___ Extrait du document

Simon Tisdall
Zoom. La stupéfiante remarque du nouveau président philippin Rodrigo Duterte à propos de Barack Obama s’insère dans une longue tradition de langage, disons, peu diplomatique.
«Fils de p…» L’invective de Rodrigo Duterte, le nouvel autocrate philippin démocratiquement élu, à l’encontre du président américain Barack Obama a jeté un certain froid sur les relations entre Washington et Manille. Mais le choix des mots de Duterte n’est pas nouveau dans l’histoire du discours politique. Des insultes de tout type ont été utilisées par d’autres politiciens, dirigeants et figures populaires au moins depuis que la Grèce antique a inventé la démocratie.
Dans la première partie de Henry IV de Shakespeare, Falstaff qualifie le jeune prince de Galles, futur roi d’Angleterre, de «bite de taureau» et le prince réplique par un «fils de p… obèse». Pas trop différent de ce que, six cents ans plus tard, Duterte dira. D’ailleurs, Barack Obama, premier président noir des Etats-Unis, a eu le temps de s’habituer. On l’a accusé d’être un musulman converti et un membre des Black Panthers, d’avoir menti à propos de la mort d’Oussama Ben Laden, de financer ses campagnes avec l’argent de la drogue.

______

◆ **À faire**:
A. Réécrivez le passage de l'article sur les insultes en politique compris entre « Simon Tisdall » et « inventé la démocratie. », bornes incluses, en remplaçant « Manille » par « Pékin ».
B. Poursuivez l'article sur les insultes en politique à la suite de sa dernière phrase.

___ Jeu de données

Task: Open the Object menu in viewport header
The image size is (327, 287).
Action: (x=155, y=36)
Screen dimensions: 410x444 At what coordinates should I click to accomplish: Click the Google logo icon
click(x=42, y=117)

______

◆ **Résultats par tâche**:
A.
Simon Tisdall
Zoom. La stupéfiante remarque du nouveau président philippin Rodrigo Duterte à propos de Barack Obama s’insère dans une longue tradition de langage, disons, peu diplomatique.
«Fils de p…» L’invective de Rodrigo Duterte, le nouvel autocrate philippin démocratiquement élu, à l’encontre du président américain Barack Obama a jeté un certain froid sur les relations entre Washington et Pékin. Mais le choix des mots de Duterte n’est pas nouveau dans l’histoire du discours politique. Des insultes de tout type ont été utilisées par d’autres politiciens, dirigeants et figures populaires au moins depuis que la Grèce antique a inventé la démocratie.

B.
Un t-shirt électoral proclamait: «Quelque part au Kenya il manque l’idiot du village.» On se souvient que George Bush Sr., remplacé en 1992 par Bill Clinton et Al Gore, parlait de ses rivaux démocrates comme de «deux abrutis».
En France, Nicolas Sarkozy a réussi l’exploit d’insulter trois dirigeants alliés d’un coup lors d’un déjeuner officiel en 2009 en disant qu’Obama n’était «pas toujours à niveau quant aux prises de décision et à l’efficacité»; que le premier ministre espagnol José Luis Zapatero n’était «sans doute pas très intelligent» et qu’Angela Merkel ne comprenait pas bien la crise financière mondiale.
Les gaffes ont aussi été la spécialité de l’ex-maire de Londres Boris Johnson, aujourd’hui ministre des Affaires étrangères. Il a causé un scandale – et un éclat de rire – en Turquie en écrivant un limerick (poème humoristique de cinq vers rimés, ndlr), évoquant Recep Tayyip Erdogan en train d’honorer une chèvre.
Une arme de choix: le sexisme
Les rivalités historiques entre nations ont souvent incité leurs dirigeants à recourir à un vocabulaire indélicat. Napoléon traitait dédaigneusement les Anglais de «nation de boutiquiers», tandis que Jacques Chirac affirmait: «On ne peut se fier à des gens qui ont une cuisine aussi nulle. La seule chose qu’ils ont apportée à l’agriculture européenne, c’est la maladie de la vache folle.»
Le sexisme a souvent été une arme de choix. Accusé d’être en état d’ébriété à la Chambre des communes, Winston Churchill répliqua à la députée Bessie Braddock: «Ma chère, vous êtes laide. Pis, vous êtes affreusement laide. Mais demain je serai sobre et vous, vous resterez affreusement laide.»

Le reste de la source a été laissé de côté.